St. Maria Crocifissa di Rosa

<< Back
print

Maria Crocifissa di Rosa was the founder of the religious order the Handmaids of Charity and a woman whose deep devotion to Christ Crucified inspired her order of sisters. Maria was born as Paola Francesca di Rosa to an affluent family of Brescia, Italy on November 6, 1813.

Although her family was wealthy, they were not exempt from hardship. Paola’s mother died when Paola was only eleven, imprinting on the young Paola the knowledge that the cross was a part of each Christian’s life.

Paola was educated by the Visitation Sisters in her youth, but left school in her teenage years and began to assist her father in running his household and estates. By the age of nineteen, Paola had taken over her father’s spinning mill, and befriended the many young women who worked there, and had to live far from their homes in the country to work at the mill during the week. Paola’s work at the mill earned Paola her father’s deep respect and esteem for his strong, competent daughter.

In 1836, when Paola was in her early twenties, a cholera epidemic broke out in Brescia. Paola transformed herself into a nurse, caring for women and children afflicted by the disease. She became a well-known and well-loved figure at the hospital in Brescia.

Paola left the mill and made caring for women her full-time occupation. She directed a home and school for orphaned girls and a home for women who were deaf and mute.

In 1840, Paola founded the community, The Pious Union, that eventually became the religious congregation, Handmaids of Charity when it was approved by Pope Pius IX in 1850. She took the name Maria Crocifissa di Rosa, as a sign of the importance of the cross in the Christian life. Maria’s own spirituality and her order are sprung from her deep understanding that all Christian life is modeled off of Christ’s cross. And love for Christ Crucified and the desire to ease his sufferings led Maria and her companions to care for the poor and suffering in hospitals, and the wounded on the battlefields of Northern Italy.

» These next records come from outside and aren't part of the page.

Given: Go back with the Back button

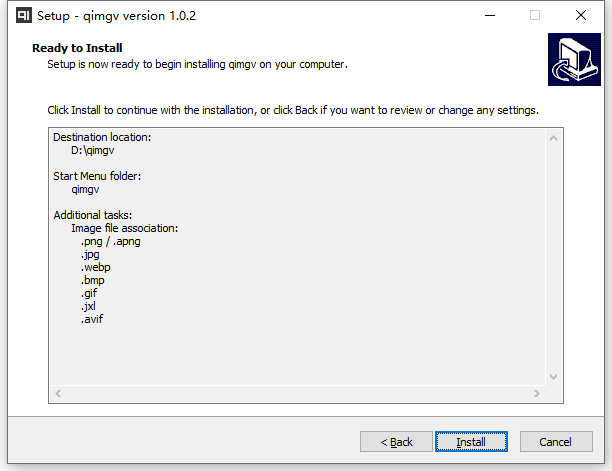Looking at the screenshot, I should (x=396, y=442).
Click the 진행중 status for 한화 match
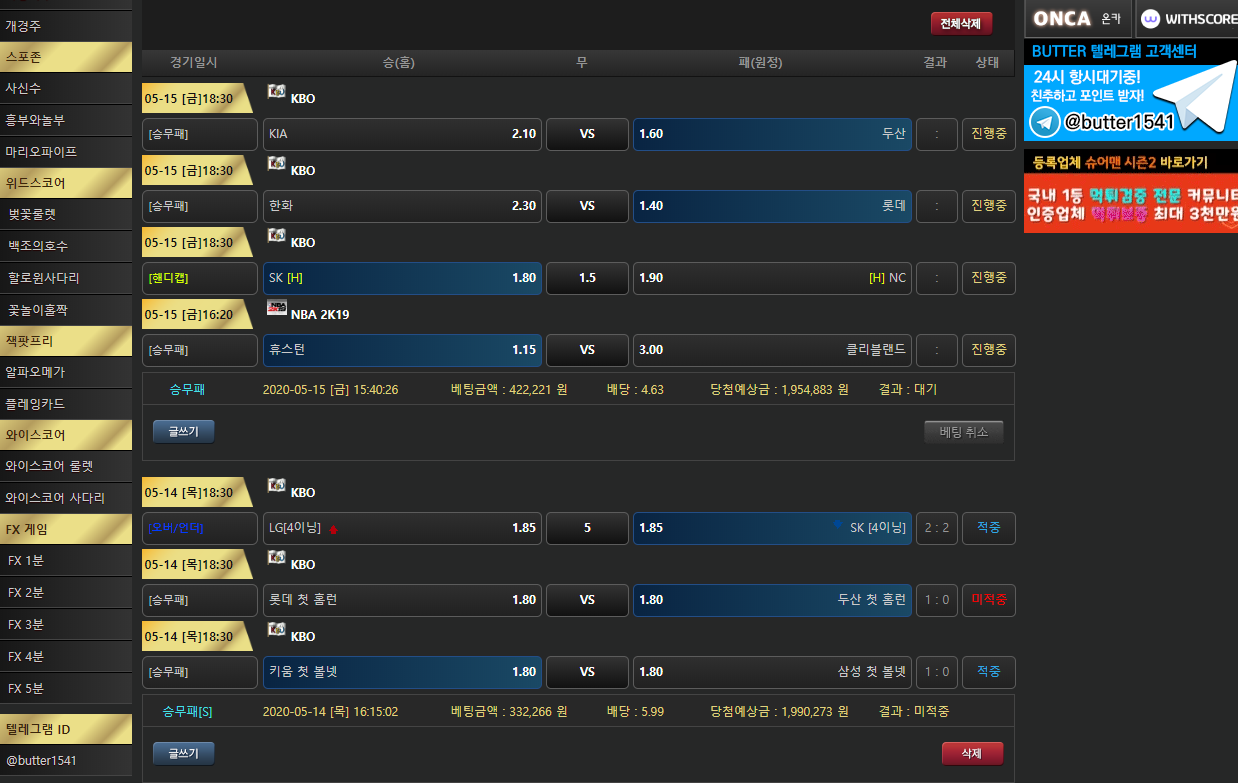The image size is (1238, 783). (x=988, y=206)
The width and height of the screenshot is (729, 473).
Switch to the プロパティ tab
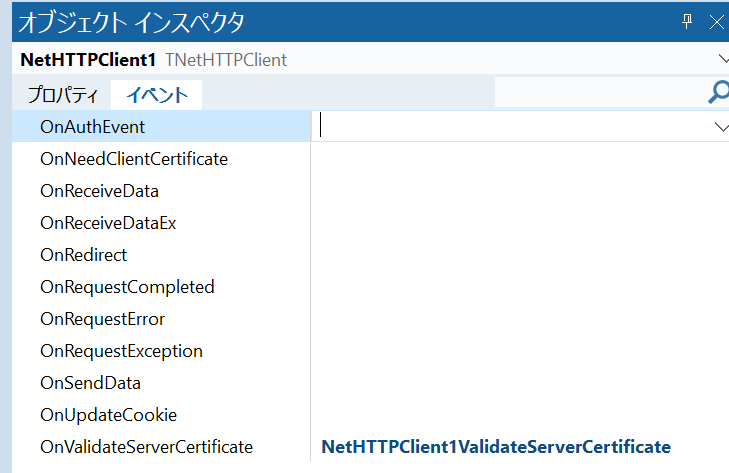62,96

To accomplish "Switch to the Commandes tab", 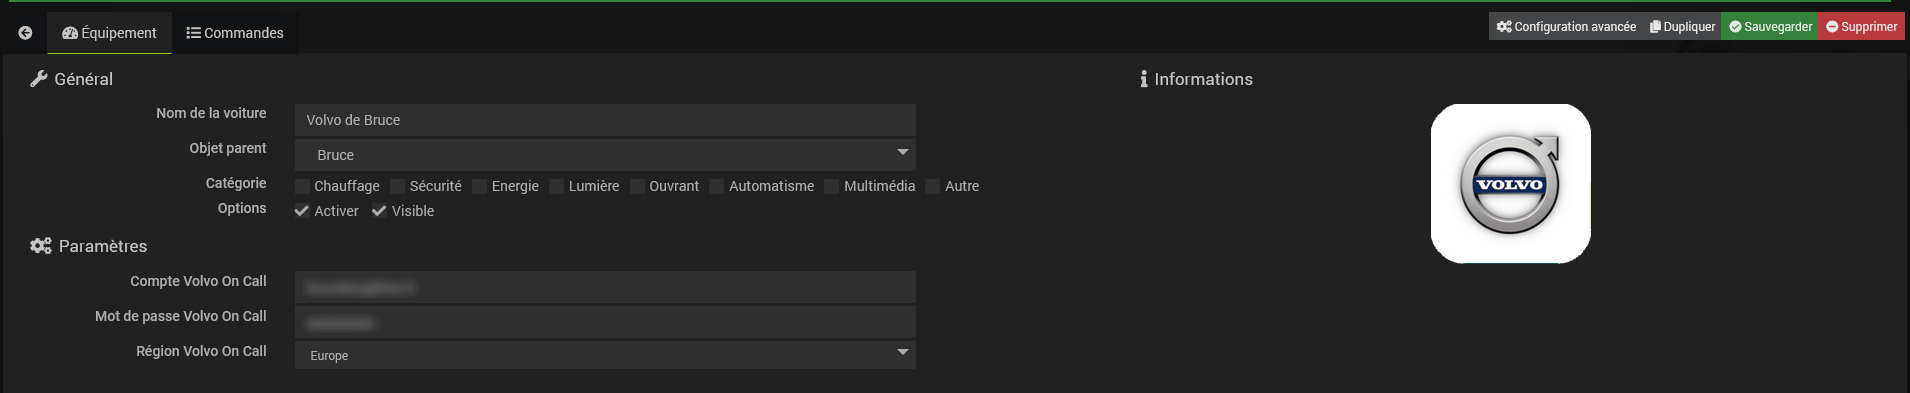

Maria Crocifissa’s guiding motto for her order was: “Charity without limits for the sick who represent Jesus Christ.” The Handmaids of Charity’s charism to this day echoes this founding sentiment. They seek to bring hope to those who are sick or dying, through their faith in Christ, which manifests itself in their works of charity. All they do is for, with, and in Christ.

Maria Crocifissa died in Brescia on December 15, 1855, at the age of forty-two. She was canonized just under one hundred years later by Pope Pius XII in 1954. Her order of sisters, the Handmaidens of Charity, continues to serve the poor and suffering in Italy and throughout the world.

St. Maria Crocifissa di Rosa, burning with love for the suffering Christ present in the poor—pray for us!